Agentes da URP em Benguela denunciam alegado tratamento desigual na progressão de carreira
Um grupo de agentes da Unidade de Reacção e Patrulhamento (URP) na província de Benguela denunciaram alegada insatisfação com o tratamento que dizem receber do Comando Provincial, sobretudo no que diz respeito à progressão de carreira no âmbito do estatuto orgânico das especialidades da Polícia Nacional.
Por: Laurentino Tchatuvela
Segundo os denunciantes que preferiram manter o anonimato, foi aprovado recentemente o estatuto orgânico que abrange as especialidades da Polícia de Intervenção Rápida (PIR), Protecção de Figuras (PGF) e a URP, estabelecendo como patente mínima agente de 1.ª classe.
De acordo com as fontes, a medida beneficiou vários efectivos, mas alguns agentes da URP que ingressaram na unidade com a patente de agente de 3.ª classe continuam sem qualquer esclarecimento sobre a sua situação.
Os agentes afirmam que muitos deles foram apenas promovidos à patente de agente de 2.ª classe por tempo de serviço, sem que haja informações sobre o enquadramento no referido estatuto orgânico.
“Há colegas que estão na URP desde 2022 e outros desde 2024 e 2025, consideramos que já é tempo suficiente para que a nossa situação seja analisada, tendo em conta que noutras especialidades, como a PIR e a PGF, a patente orgânica mínima é de agente de 1.ª classe”, referiu. Sublinharam ainda que desempenham funções exigentes na URP, considerada uma força de segundo escalão de intervenção, e defendem que também devem beneficiar das mesmas oportunidades de progressão na carreira, à semelhança de outros efectivos da corporação.
Diante da situação, os agentes apelam ao Comando Provincial de Benguela e ao Comando Geral da Polícia Nacional de Angola para que analisem o caso e encontrem uma solução que permita o enquadramento dos efectivos abrangidos no estatuto orgânico das especialidades.
Os denunciantes reiteram que continuam a desempenhar as suas funções com dedicação e no cumprimento da missão de garantir a segurança da sociedade angolana.
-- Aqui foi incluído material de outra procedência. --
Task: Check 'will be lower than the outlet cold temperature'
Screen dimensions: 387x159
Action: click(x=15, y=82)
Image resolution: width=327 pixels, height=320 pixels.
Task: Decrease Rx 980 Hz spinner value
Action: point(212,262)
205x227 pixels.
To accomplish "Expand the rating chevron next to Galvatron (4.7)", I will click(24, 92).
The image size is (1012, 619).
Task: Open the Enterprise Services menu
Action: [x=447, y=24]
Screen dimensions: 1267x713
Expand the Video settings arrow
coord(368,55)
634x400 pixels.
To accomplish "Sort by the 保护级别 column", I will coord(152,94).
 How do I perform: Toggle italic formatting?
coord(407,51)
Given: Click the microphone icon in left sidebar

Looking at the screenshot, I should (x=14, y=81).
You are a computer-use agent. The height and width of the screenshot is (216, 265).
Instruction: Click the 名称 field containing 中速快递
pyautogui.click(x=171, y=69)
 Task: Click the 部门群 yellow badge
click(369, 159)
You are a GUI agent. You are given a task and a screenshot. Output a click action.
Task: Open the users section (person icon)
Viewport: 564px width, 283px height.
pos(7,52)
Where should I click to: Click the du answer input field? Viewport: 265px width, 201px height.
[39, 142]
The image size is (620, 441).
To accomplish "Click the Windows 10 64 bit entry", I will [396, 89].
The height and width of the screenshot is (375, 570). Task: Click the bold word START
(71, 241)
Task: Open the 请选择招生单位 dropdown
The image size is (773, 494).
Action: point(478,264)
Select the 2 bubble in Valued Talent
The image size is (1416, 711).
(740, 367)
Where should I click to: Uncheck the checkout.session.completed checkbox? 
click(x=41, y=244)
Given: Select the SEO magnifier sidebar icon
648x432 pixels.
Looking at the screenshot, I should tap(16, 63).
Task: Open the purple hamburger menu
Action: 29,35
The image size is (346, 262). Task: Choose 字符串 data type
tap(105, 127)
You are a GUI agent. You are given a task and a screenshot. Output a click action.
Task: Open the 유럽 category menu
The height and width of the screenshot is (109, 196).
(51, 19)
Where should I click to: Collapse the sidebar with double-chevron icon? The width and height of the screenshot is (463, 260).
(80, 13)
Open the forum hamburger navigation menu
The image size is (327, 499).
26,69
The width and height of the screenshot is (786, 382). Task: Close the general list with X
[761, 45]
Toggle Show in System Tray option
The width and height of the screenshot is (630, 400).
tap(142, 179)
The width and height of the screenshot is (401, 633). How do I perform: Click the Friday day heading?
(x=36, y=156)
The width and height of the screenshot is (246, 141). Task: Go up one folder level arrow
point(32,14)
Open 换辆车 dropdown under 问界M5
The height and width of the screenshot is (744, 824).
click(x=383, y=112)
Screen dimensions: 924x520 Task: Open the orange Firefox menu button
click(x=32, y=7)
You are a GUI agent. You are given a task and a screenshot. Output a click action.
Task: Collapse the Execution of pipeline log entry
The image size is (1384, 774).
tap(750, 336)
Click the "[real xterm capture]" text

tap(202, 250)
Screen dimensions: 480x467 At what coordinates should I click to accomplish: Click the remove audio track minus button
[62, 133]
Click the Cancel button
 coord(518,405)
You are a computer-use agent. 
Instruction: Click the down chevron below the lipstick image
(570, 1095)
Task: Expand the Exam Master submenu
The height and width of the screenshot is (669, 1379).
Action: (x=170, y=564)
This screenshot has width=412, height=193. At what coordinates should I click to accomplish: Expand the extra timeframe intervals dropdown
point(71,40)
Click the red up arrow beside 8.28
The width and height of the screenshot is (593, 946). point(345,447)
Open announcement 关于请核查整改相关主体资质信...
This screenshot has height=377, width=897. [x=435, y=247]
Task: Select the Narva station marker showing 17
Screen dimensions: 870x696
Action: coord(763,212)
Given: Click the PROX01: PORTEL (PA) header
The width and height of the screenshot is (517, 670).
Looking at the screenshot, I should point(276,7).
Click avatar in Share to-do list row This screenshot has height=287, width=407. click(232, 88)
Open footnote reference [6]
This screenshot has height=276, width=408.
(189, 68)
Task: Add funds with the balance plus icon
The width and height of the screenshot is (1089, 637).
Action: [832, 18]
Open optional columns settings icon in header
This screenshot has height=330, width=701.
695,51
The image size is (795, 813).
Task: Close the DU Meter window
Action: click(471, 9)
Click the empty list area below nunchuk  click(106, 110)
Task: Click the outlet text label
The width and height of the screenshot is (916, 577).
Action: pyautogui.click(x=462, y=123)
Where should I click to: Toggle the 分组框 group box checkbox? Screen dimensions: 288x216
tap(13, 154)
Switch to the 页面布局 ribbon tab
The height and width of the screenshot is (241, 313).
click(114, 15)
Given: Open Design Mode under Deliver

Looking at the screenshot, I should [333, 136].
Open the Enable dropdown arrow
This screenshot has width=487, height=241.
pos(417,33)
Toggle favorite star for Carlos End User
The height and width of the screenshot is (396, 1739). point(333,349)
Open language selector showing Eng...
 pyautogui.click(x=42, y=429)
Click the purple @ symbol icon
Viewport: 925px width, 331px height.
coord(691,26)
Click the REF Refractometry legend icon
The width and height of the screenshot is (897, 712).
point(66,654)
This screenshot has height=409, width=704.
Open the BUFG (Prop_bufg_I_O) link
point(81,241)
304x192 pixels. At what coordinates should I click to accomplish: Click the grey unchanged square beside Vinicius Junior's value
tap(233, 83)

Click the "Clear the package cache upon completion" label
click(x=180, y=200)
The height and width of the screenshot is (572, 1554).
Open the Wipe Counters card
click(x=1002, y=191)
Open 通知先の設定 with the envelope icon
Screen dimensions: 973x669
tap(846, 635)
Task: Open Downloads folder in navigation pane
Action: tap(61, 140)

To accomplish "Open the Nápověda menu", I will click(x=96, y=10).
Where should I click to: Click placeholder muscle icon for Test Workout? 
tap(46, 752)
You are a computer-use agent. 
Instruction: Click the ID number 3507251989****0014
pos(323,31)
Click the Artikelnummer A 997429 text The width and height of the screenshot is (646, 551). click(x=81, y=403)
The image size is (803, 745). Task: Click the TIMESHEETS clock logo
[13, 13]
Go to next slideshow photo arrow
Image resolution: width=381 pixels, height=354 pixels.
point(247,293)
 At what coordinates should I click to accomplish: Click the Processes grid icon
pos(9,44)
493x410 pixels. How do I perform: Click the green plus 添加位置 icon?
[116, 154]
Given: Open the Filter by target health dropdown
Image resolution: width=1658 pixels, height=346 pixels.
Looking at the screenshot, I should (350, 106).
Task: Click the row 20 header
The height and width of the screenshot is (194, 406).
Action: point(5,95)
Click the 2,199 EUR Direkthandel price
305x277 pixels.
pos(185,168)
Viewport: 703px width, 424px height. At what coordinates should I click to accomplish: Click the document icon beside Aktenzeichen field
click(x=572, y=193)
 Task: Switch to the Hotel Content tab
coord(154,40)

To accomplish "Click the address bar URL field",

Em resposta, o porta-voz da Polícia Nacional na província de Benguela, superintendente-chefe Ernesto Tchiwale, disse que a corporação na região, no processo de promoção, não deixa ninguém de parte. Ernesto Tchiwale, recomendou igualmente que, havendo algum caso particular, os efectivos em causa devem remeter por escrito, ao comandante provincial da Polícia Nacional em Benguela, para que a situação seja analisada caso a caso.